Как ни страшна история с майором Г., она быстро затерялась в уголках моей памяти, оттесненная целым калейдоскопом новых впечатлений. Во время войны иногда за один день происходит столько событий, сколько в мирное время не наберется за много лет. Вот еще один эпизод тех дней.

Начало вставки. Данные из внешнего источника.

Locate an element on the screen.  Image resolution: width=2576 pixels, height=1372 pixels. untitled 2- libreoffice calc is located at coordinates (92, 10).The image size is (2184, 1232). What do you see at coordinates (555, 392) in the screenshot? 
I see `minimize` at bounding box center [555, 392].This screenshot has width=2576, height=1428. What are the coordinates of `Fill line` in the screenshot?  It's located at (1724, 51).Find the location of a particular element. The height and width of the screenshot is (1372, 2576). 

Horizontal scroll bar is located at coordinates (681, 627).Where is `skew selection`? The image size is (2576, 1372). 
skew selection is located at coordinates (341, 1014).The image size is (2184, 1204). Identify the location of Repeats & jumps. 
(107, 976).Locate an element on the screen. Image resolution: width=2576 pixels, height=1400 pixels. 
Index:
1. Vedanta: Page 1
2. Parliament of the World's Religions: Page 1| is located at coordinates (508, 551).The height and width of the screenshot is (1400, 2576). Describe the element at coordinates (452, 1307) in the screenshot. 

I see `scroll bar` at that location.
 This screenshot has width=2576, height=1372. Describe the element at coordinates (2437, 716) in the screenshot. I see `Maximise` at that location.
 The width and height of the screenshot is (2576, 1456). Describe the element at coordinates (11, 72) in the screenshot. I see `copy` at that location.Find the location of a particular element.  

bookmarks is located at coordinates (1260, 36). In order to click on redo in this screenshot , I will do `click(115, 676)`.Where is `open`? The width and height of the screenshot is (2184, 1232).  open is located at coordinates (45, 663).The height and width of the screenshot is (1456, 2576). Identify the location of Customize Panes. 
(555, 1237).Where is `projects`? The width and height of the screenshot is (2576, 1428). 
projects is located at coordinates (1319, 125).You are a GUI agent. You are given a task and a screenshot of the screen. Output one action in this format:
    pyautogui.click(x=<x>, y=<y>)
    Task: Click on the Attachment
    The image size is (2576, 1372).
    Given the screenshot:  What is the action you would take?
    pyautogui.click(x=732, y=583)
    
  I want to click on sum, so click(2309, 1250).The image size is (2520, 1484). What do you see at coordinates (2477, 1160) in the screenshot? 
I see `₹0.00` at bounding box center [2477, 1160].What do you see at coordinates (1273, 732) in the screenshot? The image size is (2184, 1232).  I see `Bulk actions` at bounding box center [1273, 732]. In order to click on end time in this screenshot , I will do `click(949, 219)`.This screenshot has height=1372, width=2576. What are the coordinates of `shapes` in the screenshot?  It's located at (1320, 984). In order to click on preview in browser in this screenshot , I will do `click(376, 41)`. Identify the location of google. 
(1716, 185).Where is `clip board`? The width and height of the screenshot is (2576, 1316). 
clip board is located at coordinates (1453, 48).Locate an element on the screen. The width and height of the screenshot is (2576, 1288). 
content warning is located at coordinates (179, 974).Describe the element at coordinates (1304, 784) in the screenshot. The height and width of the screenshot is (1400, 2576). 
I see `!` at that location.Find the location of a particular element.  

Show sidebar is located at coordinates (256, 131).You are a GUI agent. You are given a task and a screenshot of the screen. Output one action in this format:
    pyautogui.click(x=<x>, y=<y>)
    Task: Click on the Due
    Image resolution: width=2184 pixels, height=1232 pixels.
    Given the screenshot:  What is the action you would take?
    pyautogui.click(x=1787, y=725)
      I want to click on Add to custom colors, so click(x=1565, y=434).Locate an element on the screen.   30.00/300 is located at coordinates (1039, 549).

Однажды ночью мы были неожиданно разбужены. Полусонные, понукаемые командой, схватив автоматы и гранаты, взгромоздились на танк. И лишь когда тот стремительно ринулся вперед, окончательно проснулись. Как потом нам рассказали, отряд разведчиков обнаружил в глубоком немецком тылу, километрах в сорока от нас, немецкий концентрационный лагерь, где содержалось несколько сотен еще уцелевших евреев. Судя по стрельбе, доносившейся оттуда, шла ликвидация заключенных. Разведчики сообщили по радио координаты лагеря, и командование бросило нас — два танка с солдатами на броне, спасать погибающих.

Так как шло наступление и прочной немецкой обороны не существовало, танки стремительно проскочили вперед, и вскоре, забрызганные грязным снегом из-под гусениц, мы добрались до цели. Танкисты из пушек и пулеметов расстреляли немецкие огневые точки на вышках, затем один танк с ходу выбил ворота, и мы въехали на территорию лагеря. После краткой, чрезвычайно ожесточенной перестрелки мы отправили в ад охранников-эсэсовцев.

Дальнейшее я помню плохо, так как был оглушен гранатой, которую швырнул в меня здоровенный фриц. Она иссекла мой полушубок, немного поранила. И все же в памяти моей сохранились картины площади перед бараками, усыпанной трупами расстрелянных евреев, а в бараках мы обнаружили несколько сотен уцелевших. Там сидели скелеты, обтянутые кожей. Они смотрели на меня огромными темными глазами, в которых был даже не страх, а ужас, отчаяние и смерть. Этот взгляд я не смог забыть всю мою жизнь.